Provided information =>
- - -

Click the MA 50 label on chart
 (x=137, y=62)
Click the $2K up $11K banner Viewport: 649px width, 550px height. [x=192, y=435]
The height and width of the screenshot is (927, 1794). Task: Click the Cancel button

- - -

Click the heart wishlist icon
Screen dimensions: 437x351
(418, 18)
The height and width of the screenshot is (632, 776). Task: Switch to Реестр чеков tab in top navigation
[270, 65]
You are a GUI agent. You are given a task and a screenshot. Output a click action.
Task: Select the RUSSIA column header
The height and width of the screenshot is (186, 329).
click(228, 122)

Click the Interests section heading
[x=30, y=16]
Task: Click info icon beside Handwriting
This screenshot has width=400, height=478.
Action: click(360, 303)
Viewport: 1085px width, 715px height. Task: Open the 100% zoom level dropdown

- - -

Work to do => Change "Handwriting" to "Signature" in the listing, starting at the line that has "Click the Interests section heading" and stopping after the line that has "Viewport: 1085px width, 715px". Write out only those lines, with everything else unchanged.

Response for this exercise =>
Click the Interests section heading
[x=30, y=16]
Task: Click info icon beside Signature
This screenshot has width=400, height=478.
Action: click(360, 303)
Viewport: 1085px width, 715px height. Task: Open the 100% zoom level dropdown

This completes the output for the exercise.